* _Tasks and exercises_
1. In the passage on U.S. policy toward Iran, how much of the Bush White House's Iran funding was dedicated specifically to democracy promotion?
2. How would you render this sentence from the passage on U.S. policy toward Iran in Spanish: "Since taking office, the Obama administration has done even less."
3. Quote the passage on U.S. policy toward Iran starting at "The collapse of" and ending at "also raised hopes.".

---------- Given passage ----------

A Timeline of Dithering
The Carter administration, on whose watch the Islamic Republic took root, vacillated between appeasement of the new Iranian regime and complete political disengagement from it. Jimmy Carter's successor, Ronald Reagan, made isolation of Iran the official U.S. policy but did not seek to promote change there as he did within the Soviet Union's "evil empire." To the contrary, efforts to secure the release of American hostages in Lebanon even led Washington to embark upon an ill-fated plan to sell arms secretly to Iran's ayatollahs.
The collapse of the Soviet Union had the effect of sidelining Iran as a foreign policy priority during the tenure of President George H. W. Bush. The Clinton administration took up the issue but quickly became paralyzed by internal divisions: Should it try to foster behavioral change within the ruling class or seek a more fundamental transformation of the regime itself? The George W. Bush administration seemed to bring a breath of fresh air. Its post-September 11 advocacy of a "forward strategy that favors freedom" fanned hopes among many that—in contrast to its predecessors—it would truly engage with pro-democracy forces within Iran. President Bush's calls for the Iranian leadership "to respect the will of its people and be accountable to them" also raised hopes.
In practice, however, the principles of the Bush doctrine did not extend as far as the Islamic Republic. For all its talk about Iranian democracy, the Bush White House offered only nominal aid to those seeking freedom and pluralism within the country. Between 2004 and 2008, it authorized a total of $215 million in funding for all diplomatic programs dealing with Iran. But only a small fraction of that sum—some $38.6 million—was dedicated specifically to democracy promotion. And even those paltry funds were, in the end, diluted by bureaucratic infighting that served to undermine their effectiveness.
Since taking office, the Obama administration has done even less. Eager to break with the policy of its predecessors and to engage with Iran's leaders, the new White House systematically downgraded the idea of promoting pluralism within the Islamic Republic. It eliminated the State Department's Iran Democracy Fund, the central node for pro-democracy funding during the Bush years, folding it into a generic Near East Regional Democracy (NERD) Fund that lacks a clear direction or mandate. It cut off funding for the Iran Human Rights Documentation Center, a nongovernmental organization committed to chronicling the regime's human rights abuses. It likewise rolled back funding for a raft of other groups from nongovernmental organizations such as Freedom House to the U.S.-funded International Republican Institute, putting their Iran-related activities at risk. In the process, it has sent the unmistakable signal that the United States is no longer interested in seeking substantive change in the nature of the Iranian regime or its domestic behavior.

---------- Provided records ----------

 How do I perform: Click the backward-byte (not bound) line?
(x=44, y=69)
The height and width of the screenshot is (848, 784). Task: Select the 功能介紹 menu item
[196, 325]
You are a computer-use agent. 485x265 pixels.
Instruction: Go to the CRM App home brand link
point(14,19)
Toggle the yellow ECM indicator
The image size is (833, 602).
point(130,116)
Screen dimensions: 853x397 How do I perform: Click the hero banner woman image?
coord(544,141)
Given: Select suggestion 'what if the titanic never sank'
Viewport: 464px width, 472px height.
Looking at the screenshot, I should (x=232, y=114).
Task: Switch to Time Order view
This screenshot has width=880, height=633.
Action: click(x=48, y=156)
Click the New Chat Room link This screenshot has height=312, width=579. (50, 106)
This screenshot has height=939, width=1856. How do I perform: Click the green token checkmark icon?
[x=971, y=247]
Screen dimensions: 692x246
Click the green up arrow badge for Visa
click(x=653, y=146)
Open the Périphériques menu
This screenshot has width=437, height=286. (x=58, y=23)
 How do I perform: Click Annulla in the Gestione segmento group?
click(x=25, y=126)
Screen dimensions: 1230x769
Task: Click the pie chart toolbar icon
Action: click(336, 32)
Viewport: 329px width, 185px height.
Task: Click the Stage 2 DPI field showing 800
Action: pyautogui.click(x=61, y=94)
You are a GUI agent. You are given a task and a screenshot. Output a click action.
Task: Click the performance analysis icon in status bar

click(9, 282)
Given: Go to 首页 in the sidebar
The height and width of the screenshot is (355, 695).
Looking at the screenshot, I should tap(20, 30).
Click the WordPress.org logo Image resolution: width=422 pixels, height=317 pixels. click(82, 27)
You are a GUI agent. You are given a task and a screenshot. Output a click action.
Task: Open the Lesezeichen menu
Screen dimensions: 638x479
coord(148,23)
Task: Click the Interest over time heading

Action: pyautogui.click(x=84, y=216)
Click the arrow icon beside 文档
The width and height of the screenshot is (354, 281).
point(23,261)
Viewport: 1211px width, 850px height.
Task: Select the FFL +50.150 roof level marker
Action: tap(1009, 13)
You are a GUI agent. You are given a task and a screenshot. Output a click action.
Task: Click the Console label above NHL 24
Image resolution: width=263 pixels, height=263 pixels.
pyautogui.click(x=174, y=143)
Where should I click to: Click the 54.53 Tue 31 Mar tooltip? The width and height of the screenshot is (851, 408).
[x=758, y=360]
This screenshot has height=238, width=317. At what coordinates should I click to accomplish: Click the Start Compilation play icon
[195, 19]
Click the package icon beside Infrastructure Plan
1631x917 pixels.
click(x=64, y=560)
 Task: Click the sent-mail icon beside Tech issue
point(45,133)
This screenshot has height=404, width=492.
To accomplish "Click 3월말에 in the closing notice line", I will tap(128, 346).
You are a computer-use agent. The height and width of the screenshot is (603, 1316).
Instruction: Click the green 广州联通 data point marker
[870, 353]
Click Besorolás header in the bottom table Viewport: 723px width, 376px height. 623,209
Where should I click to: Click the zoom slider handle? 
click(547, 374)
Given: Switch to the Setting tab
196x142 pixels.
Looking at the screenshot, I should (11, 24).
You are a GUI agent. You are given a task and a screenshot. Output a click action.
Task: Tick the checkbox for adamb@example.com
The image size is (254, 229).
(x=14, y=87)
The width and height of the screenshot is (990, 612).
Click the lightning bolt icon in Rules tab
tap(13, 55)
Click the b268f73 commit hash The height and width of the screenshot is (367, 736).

----------

* _Responses in order_
1. Some $38.6 million, out of a total of $215 million authorized between 2004 and 2008.

2. Desde que asumió el cargo, la administración de Obama ha hecho aún menos.

3.
The collapse of the Soviet Union had the effect of sidelining Iran as a foreign policy priority during the tenure of President George H. W. Bush. The Clinton administration took up the issue but quickly became paralyzed by internal divisions: Should it try to foster behavioral change within the ruling class or seek a more fundamental transformation of the regime itself? The George W. Bush administration seemed to bring a breath of fresh air. Its post-September 11 advocacy of a "forward strategy that favors freedom" fanned hopes among many that—in contrast to its predecessors—it would truly engage with pro-democracy forces within Iran. President Bush's calls for the Iranian leadership "to respect the will of its people and be accountable to them" also raised hopes.